JMIR Med Educ. 2025 Dec 31. doi: 10.2196/77702. Online ahead of print.
ABSTRACT
BACKGROUND: Ultrasound is very important in medicine and teaching, but there are not many formal training programs. We also don’t know much about what students think. To be good at using ultrasound, you need to learn technical, thinking, and seeing skills. This is especially true in regional anesthesia (RA), where mistakes in reading images can cause problems. Training with simulations is a safe and good way to learn these skills. Some models are helpful for teaching how to do procedures with ultrasound.
OBJECTIVE: This study aimed to evaluate the effectiveness, localization time, and success rate of traditional versus a new simulation-based teaching method for regional anaesthesia designed by the investigators in undergraduate medical students.
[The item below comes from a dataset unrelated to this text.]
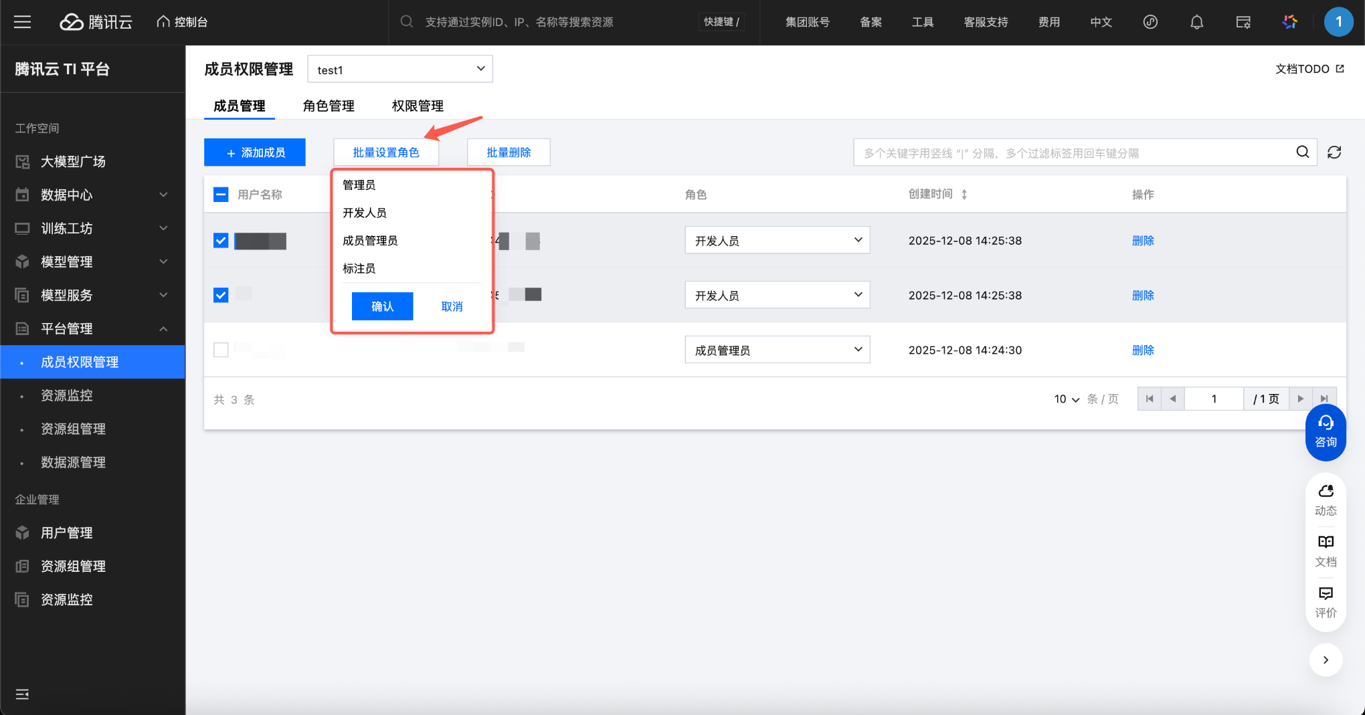Open the 动态 cloud icon panel
The height and width of the screenshot is (715, 1365).
pyautogui.click(x=1326, y=499)
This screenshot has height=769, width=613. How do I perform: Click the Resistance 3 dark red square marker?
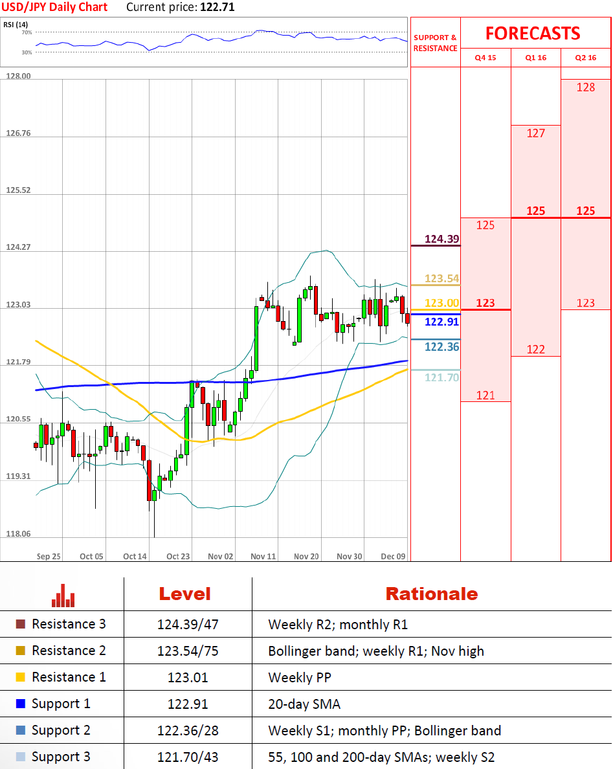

METHODS: A prospective, randomized controlled trial was conducted at the University of Salamanca from April 2022 to January 2023. Thirty-four medical students in their 4th to 6th academic years were randomly allocated to either a simulation-based training group utilizing the Haptic US Probe (HUSP) or a traditional teaching group. The simulation approach employed a realistic probe replica and a software-based ultrasound environment, while the traditional method comprised a theoretical lecture and curated audiovisual materials. Two days post-training, participants underwent a blinded assessment requiring the identification of peripheral nerve plexuses using an ultrasound device. The primary outcome measured was the successful identification of nerves, and the secondary outcome was the time taken to complete each procedure. Data were analyzed using an intention-to-treat approach.
RESULTS: A total of 34 medical students (4th to 6th year) were recruited to compare traditional teaching with simulation-based training in ultrasound-guided nerve localization. No statistically significant differences were found in the success rates between the groups. For the interscalene approach, the traditional group achieved a 100% success rate compared to 82.3% in the simulation group (p=0.07). The time to task completion was similar across most procedures. In the sciatic nerve division, the traditional group was significantly faster, with a mean time of 74.67 s (p = 0.02). The regression models showed no significant interaction between the intervention type and academic year. Both teaching methods had positive educational impacts.
CONCLUSIONS: Simulation-based learning effectively supports competency acquisition in regional anaesthesia and offers a safe, scalable alternative to traditional methods. Its integration into medical curricula may standardize training, improve skill consistency, and enhance patient safety. Further multicentre studies with larger, diverse cohorts are needed to validate these benefits and guide implementation in medical education.